**Brief:** Please swap "computer-use agent" for "screen agent" throughout the material below, and give it back with everything else unchanged.

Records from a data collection
++++++

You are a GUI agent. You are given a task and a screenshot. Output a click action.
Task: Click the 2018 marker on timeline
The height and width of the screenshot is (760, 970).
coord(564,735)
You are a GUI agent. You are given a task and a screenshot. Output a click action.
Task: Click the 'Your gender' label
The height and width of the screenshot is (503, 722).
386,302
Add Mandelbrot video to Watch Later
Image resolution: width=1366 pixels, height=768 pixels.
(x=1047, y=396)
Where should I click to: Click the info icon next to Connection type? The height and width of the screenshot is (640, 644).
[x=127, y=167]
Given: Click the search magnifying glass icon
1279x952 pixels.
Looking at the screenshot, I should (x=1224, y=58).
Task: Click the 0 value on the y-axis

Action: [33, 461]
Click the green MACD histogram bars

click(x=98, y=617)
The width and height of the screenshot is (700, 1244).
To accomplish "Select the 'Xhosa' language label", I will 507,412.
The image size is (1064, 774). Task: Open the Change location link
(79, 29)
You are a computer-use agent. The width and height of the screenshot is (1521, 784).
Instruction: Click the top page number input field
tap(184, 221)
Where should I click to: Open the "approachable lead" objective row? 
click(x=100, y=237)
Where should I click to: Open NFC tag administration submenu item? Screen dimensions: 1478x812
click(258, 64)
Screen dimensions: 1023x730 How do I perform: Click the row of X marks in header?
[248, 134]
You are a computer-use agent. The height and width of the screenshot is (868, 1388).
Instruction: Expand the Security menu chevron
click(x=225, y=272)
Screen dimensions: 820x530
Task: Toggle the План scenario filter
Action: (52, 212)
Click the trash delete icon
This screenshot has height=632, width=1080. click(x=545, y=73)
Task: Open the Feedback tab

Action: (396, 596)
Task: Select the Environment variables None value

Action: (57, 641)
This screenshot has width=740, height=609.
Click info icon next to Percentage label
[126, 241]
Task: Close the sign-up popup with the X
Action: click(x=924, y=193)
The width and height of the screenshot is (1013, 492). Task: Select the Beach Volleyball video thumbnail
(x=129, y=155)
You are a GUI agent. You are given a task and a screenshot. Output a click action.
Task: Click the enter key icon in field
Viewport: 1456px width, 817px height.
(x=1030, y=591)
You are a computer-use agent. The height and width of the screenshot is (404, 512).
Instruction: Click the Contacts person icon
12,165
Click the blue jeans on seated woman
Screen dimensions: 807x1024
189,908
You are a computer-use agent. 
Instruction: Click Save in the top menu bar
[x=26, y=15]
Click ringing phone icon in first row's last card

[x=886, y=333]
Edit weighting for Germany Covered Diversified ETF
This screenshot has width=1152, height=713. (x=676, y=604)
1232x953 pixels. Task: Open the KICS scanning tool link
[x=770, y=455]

++++++

**Response to this task:**
You are a GUI agent. You are given a task and a screenshot. Output a click action.
Task: Click the 2018 marker on timeline
The height and width of the screenshot is (760, 970).
coord(564,735)
You are a GUI agent. You are given a task and a screenshot. Output a click action.
Task: Click the 'Your gender' label
The height and width of the screenshot is (503, 722).
386,302
Add Mandelbrot video to Watch Later
Image resolution: width=1366 pixels, height=768 pixels.
(x=1047, y=396)
Where should I click to: Click the info icon next to Connection type? The height and width of the screenshot is (640, 644).
[x=127, y=167]
Given: Click the search magnifying glass icon
1279x952 pixels.
Looking at the screenshot, I should (x=1224, y=58).
Task: Click the 0 value on the y-axis

Action: [33, 461]
Click the green MACD histogram bars

click(x=98, y=617)
The width and height of the screenshot is (700, 1244).
To accomplish "Select the 'Xhosa' language label", I will 507,412.
The image size is (1064, 774). Task: Open the Change location link
(79, 29)
You are a screen agent. The width and height of the screenshot is (1521, 784).
Instruction: Click the top page number input field
tap(184, 221)
Where should I click to: Open the "approachable lead" objective row? 
click(x=100, y=237)
Where should I click to: Open NFC tag administration submenu item? Screen dimensions: 1478x812
click(258, 64)
Screen dimensions: 1023x730 How do I perform: Click the row of X marks in header?
[248, 134]
You are a screen agent. The height and width of the screenshot is (868, 1388).
Instruction: Expand the Security menu chevron
click(x=225, y=272)
Screen dimensions: 820x530
Task: Toggle the План scenario filter
Action: (52, 212)
Click the trash delete icon
This screenshot has height=632, width=1080. click(x=545, y=73)
Task: Open the Feedback tab

Action: (396, 596)
Task: Select the Environment variables None value

Action: (57, 641)
This screenshot has width=740, height=609.
Click info icon next to Percentage label
[126, 241]
Task: Close the sign-up popup with the X
Action: click(x=924, y=193)
The width and height of the screenshot is (1013, 492). Task: Select the Beach Volleyball video thumbnail
(x=129, y=155)
You are a GUI agent. You are given a task and a screenshot. Output a click action.
Task: Click the enter key icon in field
Viewport: 1456px width, 817px height.
(x=1030, y=591)
You are a screen agent. The height and width of the screenshot is (404, 512).
Instruction: Click the Contacts person icon
12,165
Click the blue jeans on seated woman
Screen dimensions: 807x1024
189,908
You are a screen agent. 
Instruction: Click Save in the top menu bar
[x=26, y=15]
Click ringing phone icon in first row's last card

[x=886, y=333]
Edit weighting for Germany Covered Diversified ETF
This screenshot has width=1152, height=713. (x=676, y=604)
1232x953 pixels. Task: Open the KICS scanning tool link
[x=770, y=455]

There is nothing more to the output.